During 2013, the programme treated 20,763 MDR-TB patients across the country, including 1,284 in Bengal.
Programme managers in Mumbai decided last month to offer each patient with MDR-TB an expanded - but still not ideal - drug susceptibility test to determine the most suitable combination of second-line drugs to prescribe a tailored, or individualised, treatment regimen to each patient.
"This policy needs to expand across the country," said Pralhad Prabhudesai, a respiratory medicine specialist at another hospital that participated in the study. "We're being penny-wise pound-foolish not to offer drug susceptibility tests to every MDR-TB patient right at the start."
Such a test, he said, typically costs about Rs 8,000. "But not giving MDR-TB patients an effective combination of drugs will only create extreme drug resistance which is even more expensive and even harder to treat than MDR-TB."
Senior health ministry officials managing the TB control programme have conceded that delivering high-quality diagnosis and appropriate treatment to patients with MDR-TB is among the "challenges" faced by the programme.
The programme had five accredited laboratories - in Bangalore, Chennai, Delhi, Mumbai and Kerala - to conduct drug susceptibility tests for second-line drugs by December 2013. That number has grown but, the doctors say, the pace of expansion has not matched the scale of the problem.
The doctors say the growing resistance to fluoroquinolones is rooted in the widespread abuse of these antibiotics. Several earlier studies have suggested that a "chaotic and unregulated" private health sector may be contributing to drug resistance by abusing fluoroquinolones.
"Our findings suggest the standardised regimens may not work on nearly half the MDR-TB patients in Mumbai," said Dalal, who works at a private hospital but has helped manage TB patients in a government hospital in Mumbai since 2005. "When such treatments do not work, it's terrible for patients, but they can also spread the multi-drug-resistant bacilli to others around them," she said.
The TB control programme currently recommends second-line drug susceptibility testing only to patients already receiving treatment for MDR-TB who do not respond to treatment after six months of therapy. But, doctors say, these patients can spread MDR-TB through the community during that period.
A 20-year-old engineering student in Mumbai who had no history of family or close contact with TB patients was recently diagnosed with extreme drug-resistant TB, his doctor said. "He must have picked up the infection from the community," the doctor said.
A senior epidemiologist cautioned that the Mumbai study is based on a small sample of patients and the patterns of resistance may not genuinely reflect MDR-TB across the community.

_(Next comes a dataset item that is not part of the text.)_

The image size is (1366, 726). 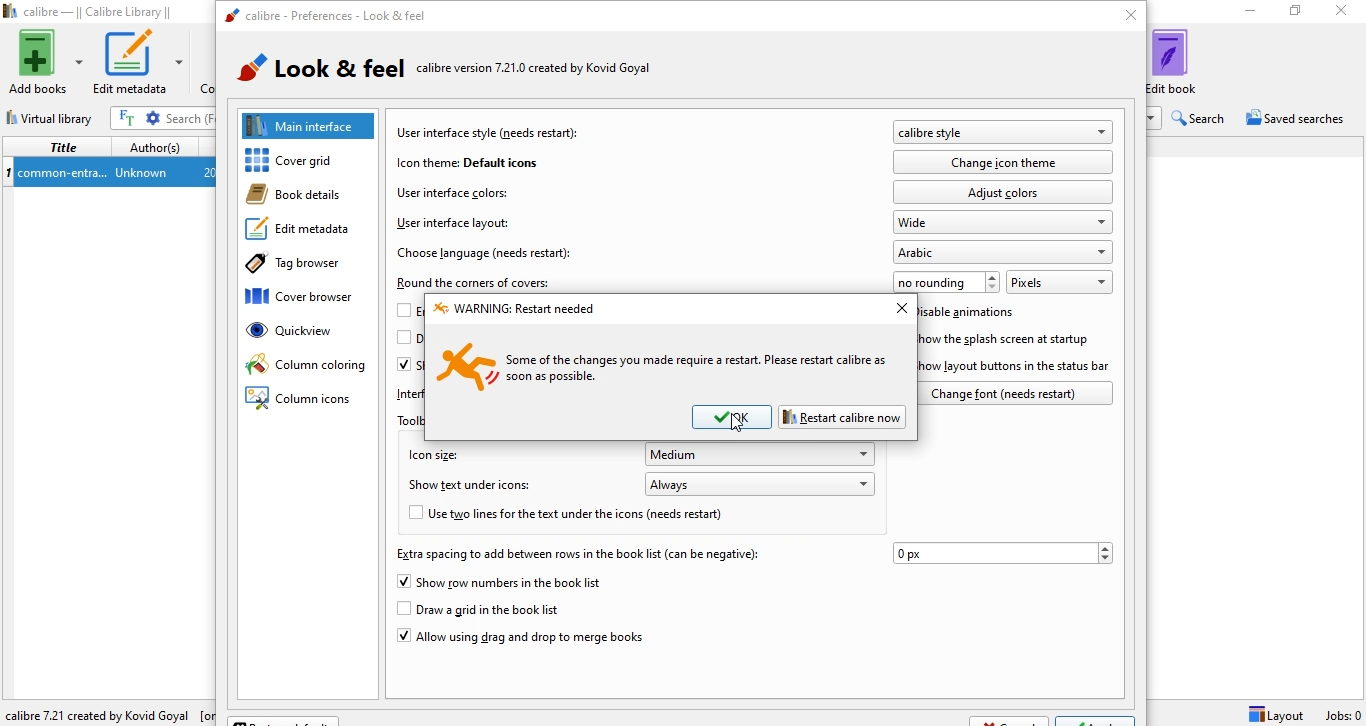 I want to click on pixels, so click(x=1058, y=281).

"Every single patient with TB deserves a complete drug-sensitivity test," said Madhukar Pai, associate professor at McGill University in Canada, who was not associated with the Mumbai study. "Otherwise, doctors may inadvertently give the incorrect regimen and make a bad situation worse."
Drug resistance increases the duration and cost of treatment and reduces the chance of recovery. Therapy with first-line drugs costs about Rs 4,000 and lasts six months, Dalal said. Treatment with second-line drugs is likely to cost at least Rs 1.2 lakh and last two years, she said. Patients with extreme drug resistant TB also need therapy for two-and-a-half years that could cost over Rs 3.6 lakh and may require surgery too.